*** RAW DATA ***

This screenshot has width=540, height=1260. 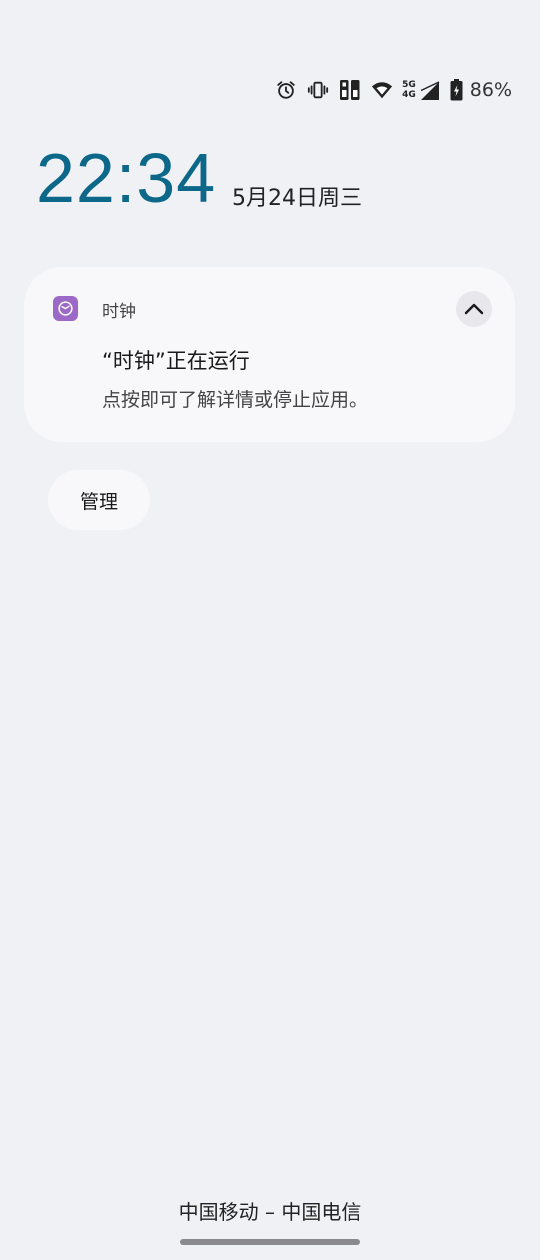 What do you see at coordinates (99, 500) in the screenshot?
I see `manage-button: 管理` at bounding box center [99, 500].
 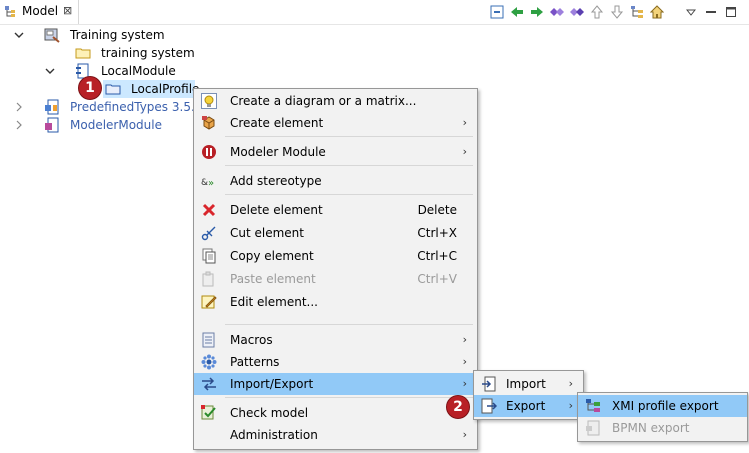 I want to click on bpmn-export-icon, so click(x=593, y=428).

*** End of RAW DATA ***
*** RAW DATA ***

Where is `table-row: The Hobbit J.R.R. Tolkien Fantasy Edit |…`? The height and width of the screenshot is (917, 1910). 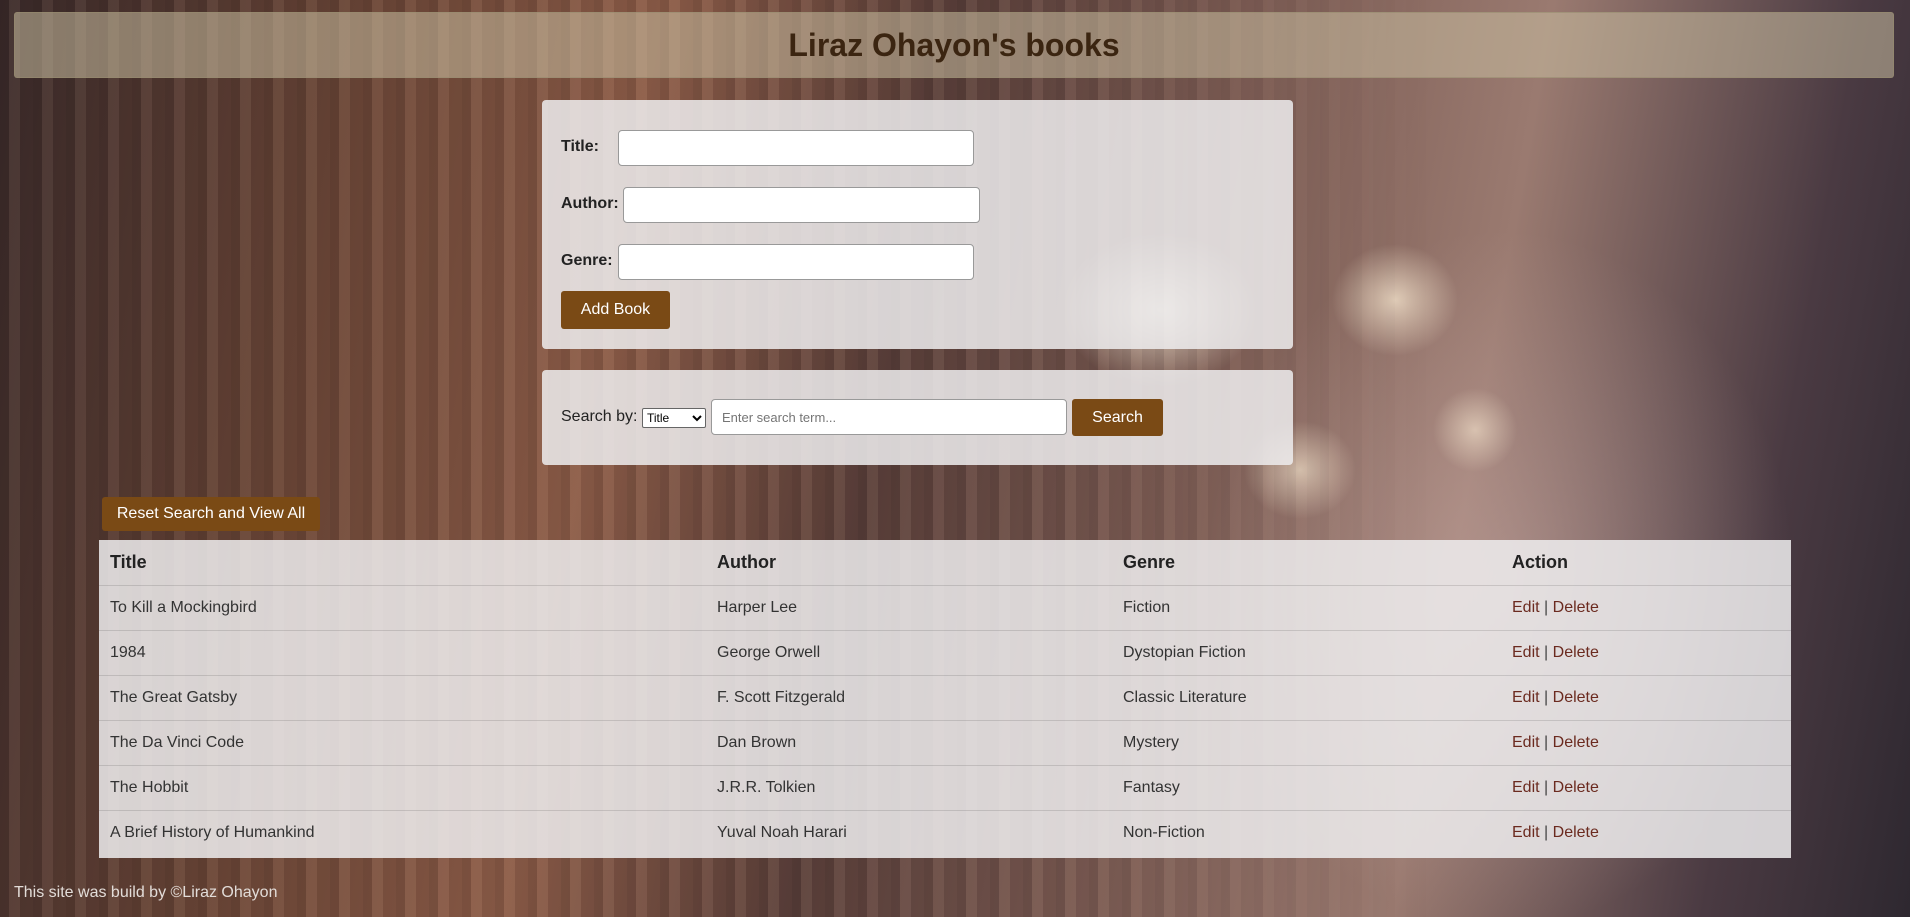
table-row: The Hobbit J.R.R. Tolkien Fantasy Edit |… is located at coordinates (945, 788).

*** End of RAW DATA ***

> _THE TASK_
Convert the data from the line with "is (917, 1910)." to the line with "table-row: The Hobbit J.R.R. Tolkien Fantasy Edit |… is", both included, into a two-column CSV with the headers input and output. Give one row per input-output pair, put each value in one quoted field with line breaks turned into spaces, and leave the pictures out.

> _TASK ANSWER_
input,output
"Where is `table-row: The Hobbit J.R.R. Tolkien Fantasy Edit |…`? The height and width of the screenshot is (917, 1910).","table-row: The Hobbit J.R.R. Tolkien Fantasy Edit |… is located at coordinates (945, 788)."